今日の日経新聞文化欄に、作家の高橋源一郎さんが、アルベール・カミユの長編小説「ペスト」を題材に、
「踏み止まる」というタイトルのエッセイを寄稿されていました。
そのエッセイには、次のような印象深い記述がありました。
・主人公である医師のリウーは、物語の最後に、起こった出来事を書き残そうと決意する。
同じように、謎めいたよそ者タルーは、危機の最初から精密な記録を残す。
小役人のグラン、記者のランベール、登場人物たちは、社会の危機に個人として誠実に振る舞うが、
実は、彼らはみな、なにかしら「書く人」なのだ。
未曾有(みぞう)の事態に誰もが思考放棄に陥る中、彼らは「考えろ」と自分に言い聞かせる。
そして、考えるための最良の方法は「書く」ことなのである。
・「ペスト」の襲来は、わたしたちの内側にひそんでいた、もう一つの「ペスト」をあぶり出す。
口から出る「息」に含まれ、他人に感染して傷つけるもの、
いうまでもなく、それは「ことば」に他ならない。
「ことば」にどれほど人を害する力があるのかを、
いままさに、わたしたちは、イヤというほど気づかされているではないか。
「ことば」は、「ペスト」のように(あらゆる感染症のように)、人を殺しもするが、
それに対抗するものも、実は「ことば」しかないのである。
だから、『ペスト』の登場人物たちは、「ことば」を武器にして、迫り来る危機に立ち向かう。
もちろん、それが、どれほど危険なものであるかを知りながら。
・危機に際して、作家は、内なる本能に目覚める。
それは、世界を記録し、人びとの記憶のうちに留めたいという本能だ。
だから、作家は、逃げずに止まる。部屋の中に止まることも、戦場に止まることもある。
それがどんな場所であろうと、最後のひとりになっても、彼(彼女)は、踏み止まる。
そして「意志と緊張をもって、気をゆるめず」、なにが起こったのかを書き残す。目の前の読者を力づけ、
未来の読者には、同じ苦しみを味わわせないために。
この「コロナ」の危機にあって、踏み止まった作家が、どんな記録を、どんな物語として残すのだろう。

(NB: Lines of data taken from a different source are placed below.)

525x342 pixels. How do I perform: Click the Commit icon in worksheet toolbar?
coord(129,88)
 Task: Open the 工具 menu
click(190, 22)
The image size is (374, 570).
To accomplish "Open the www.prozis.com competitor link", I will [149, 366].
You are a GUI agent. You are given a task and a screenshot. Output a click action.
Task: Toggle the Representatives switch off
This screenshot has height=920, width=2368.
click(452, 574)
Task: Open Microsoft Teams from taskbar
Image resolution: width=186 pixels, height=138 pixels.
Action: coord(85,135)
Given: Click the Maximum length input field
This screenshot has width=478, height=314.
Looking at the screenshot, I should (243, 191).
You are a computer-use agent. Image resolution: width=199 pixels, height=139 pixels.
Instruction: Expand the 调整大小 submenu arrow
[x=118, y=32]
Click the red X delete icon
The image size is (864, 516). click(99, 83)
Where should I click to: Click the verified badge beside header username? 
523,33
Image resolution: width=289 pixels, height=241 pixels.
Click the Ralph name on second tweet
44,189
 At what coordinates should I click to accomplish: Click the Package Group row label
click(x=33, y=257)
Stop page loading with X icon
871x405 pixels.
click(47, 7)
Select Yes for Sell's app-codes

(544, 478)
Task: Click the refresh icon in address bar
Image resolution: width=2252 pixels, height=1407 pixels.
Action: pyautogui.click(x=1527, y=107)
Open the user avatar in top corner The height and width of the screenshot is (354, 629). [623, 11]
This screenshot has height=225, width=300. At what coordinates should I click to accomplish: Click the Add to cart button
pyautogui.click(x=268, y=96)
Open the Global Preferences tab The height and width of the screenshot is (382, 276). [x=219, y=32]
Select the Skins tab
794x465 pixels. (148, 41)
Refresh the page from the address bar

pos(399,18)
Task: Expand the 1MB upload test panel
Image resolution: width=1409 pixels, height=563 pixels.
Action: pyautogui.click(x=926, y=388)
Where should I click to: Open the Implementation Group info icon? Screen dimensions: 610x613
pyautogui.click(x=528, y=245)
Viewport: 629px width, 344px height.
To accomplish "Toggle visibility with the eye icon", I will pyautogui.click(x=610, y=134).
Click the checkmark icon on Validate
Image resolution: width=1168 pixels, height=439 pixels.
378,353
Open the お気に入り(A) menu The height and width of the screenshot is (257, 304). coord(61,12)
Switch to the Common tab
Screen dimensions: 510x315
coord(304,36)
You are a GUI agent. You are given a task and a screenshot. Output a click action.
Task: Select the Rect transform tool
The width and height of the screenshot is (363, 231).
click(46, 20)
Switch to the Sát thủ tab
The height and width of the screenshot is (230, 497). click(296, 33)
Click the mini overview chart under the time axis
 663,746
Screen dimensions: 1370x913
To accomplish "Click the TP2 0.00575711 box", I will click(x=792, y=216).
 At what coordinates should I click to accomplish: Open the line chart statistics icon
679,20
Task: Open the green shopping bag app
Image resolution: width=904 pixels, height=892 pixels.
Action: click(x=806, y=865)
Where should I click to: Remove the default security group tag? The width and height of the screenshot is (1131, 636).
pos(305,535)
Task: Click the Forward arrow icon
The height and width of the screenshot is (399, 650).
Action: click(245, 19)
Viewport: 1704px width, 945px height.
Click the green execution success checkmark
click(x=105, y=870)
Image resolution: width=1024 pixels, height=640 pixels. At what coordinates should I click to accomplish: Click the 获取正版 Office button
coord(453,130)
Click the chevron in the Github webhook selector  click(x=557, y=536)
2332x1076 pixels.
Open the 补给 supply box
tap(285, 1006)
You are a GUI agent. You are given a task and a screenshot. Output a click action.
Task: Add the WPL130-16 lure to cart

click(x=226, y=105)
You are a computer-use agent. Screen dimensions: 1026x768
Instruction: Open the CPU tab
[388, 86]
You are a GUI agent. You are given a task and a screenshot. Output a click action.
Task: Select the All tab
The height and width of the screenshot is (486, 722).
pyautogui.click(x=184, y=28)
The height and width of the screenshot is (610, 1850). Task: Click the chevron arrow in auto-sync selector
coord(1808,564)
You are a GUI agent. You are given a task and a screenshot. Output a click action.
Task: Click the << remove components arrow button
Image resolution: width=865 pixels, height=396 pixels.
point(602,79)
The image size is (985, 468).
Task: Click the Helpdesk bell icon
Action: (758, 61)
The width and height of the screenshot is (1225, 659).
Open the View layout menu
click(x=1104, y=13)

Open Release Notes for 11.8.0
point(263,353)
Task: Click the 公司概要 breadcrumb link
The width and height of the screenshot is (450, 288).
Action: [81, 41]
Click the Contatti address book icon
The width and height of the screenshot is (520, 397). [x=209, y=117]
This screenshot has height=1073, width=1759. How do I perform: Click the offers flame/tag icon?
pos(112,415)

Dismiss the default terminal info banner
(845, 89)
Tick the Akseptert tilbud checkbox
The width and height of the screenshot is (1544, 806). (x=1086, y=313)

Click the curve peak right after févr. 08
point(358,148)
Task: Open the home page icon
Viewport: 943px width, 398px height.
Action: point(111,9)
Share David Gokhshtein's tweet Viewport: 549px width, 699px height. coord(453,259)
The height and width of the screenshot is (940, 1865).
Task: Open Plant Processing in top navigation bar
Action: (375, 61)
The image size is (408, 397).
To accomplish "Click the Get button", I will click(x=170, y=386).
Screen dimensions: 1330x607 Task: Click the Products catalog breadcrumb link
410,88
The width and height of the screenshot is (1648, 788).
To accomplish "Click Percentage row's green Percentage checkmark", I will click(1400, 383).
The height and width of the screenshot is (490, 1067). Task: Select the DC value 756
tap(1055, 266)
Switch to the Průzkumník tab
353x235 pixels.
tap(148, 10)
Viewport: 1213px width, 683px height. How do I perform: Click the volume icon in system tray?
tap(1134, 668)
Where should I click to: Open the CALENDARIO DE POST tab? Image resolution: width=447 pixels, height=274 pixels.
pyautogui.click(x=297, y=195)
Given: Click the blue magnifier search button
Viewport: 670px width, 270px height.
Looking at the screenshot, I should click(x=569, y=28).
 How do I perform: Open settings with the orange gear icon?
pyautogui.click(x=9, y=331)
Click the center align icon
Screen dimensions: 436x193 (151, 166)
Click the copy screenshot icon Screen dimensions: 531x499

もちろん、わたしも、そのひとりでありたいと願っているのだが。
う~む、なるほど‥‥。考えるための最良の方法は「書く」ことなのですね‥‥。
小説の読み方の深さが、私のような凡人とは全く違います。恐れ入りました。
今回の「コロナ危機」に際して、高橋先生をはじめとして
作家の諸先生方は、「踏み止まって」、「物語の記録」という執筆活動に励まれているのでしょうか?
そうであるならば、「読者を力づける」作品の登場を、今から心待ちにしたいと思います。